*** Records for this task Section Begins ***

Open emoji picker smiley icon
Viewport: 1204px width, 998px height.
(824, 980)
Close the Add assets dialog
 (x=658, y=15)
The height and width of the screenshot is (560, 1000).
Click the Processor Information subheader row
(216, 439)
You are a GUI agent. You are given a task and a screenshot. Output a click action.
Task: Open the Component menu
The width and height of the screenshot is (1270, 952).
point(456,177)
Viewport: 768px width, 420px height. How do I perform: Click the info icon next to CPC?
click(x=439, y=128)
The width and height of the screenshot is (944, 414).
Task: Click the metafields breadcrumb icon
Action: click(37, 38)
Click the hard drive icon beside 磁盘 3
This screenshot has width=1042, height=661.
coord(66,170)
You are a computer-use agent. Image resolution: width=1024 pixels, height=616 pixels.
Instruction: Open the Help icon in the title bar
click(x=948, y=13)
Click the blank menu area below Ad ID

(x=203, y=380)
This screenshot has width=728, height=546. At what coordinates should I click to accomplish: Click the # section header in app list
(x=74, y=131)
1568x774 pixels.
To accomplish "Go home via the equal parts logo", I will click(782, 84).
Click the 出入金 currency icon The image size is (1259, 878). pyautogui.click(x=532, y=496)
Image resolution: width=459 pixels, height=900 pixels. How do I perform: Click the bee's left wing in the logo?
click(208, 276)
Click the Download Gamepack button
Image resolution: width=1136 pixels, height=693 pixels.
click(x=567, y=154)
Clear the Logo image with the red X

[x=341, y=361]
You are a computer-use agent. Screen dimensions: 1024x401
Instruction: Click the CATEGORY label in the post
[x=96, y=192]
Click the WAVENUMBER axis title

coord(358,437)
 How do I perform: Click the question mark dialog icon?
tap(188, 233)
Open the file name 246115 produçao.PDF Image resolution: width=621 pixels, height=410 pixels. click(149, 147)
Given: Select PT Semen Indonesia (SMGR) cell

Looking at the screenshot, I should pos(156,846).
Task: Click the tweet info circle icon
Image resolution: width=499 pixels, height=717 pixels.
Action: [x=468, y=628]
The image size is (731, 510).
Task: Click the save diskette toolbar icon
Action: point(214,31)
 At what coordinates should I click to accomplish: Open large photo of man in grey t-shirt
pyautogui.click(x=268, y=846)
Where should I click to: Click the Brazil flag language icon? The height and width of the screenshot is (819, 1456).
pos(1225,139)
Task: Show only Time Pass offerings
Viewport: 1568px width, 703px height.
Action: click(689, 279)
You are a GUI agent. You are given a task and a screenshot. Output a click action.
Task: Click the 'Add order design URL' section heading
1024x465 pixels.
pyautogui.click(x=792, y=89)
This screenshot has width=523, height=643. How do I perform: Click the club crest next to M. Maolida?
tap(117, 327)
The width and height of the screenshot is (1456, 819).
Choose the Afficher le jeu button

*** Records for this task Section Ends ***

**Work to be completed**
Search the material for the string "button" and show every line that has it.

**Exercise output**
Click the Download Gamepack button
Choose the Afficher le jeu button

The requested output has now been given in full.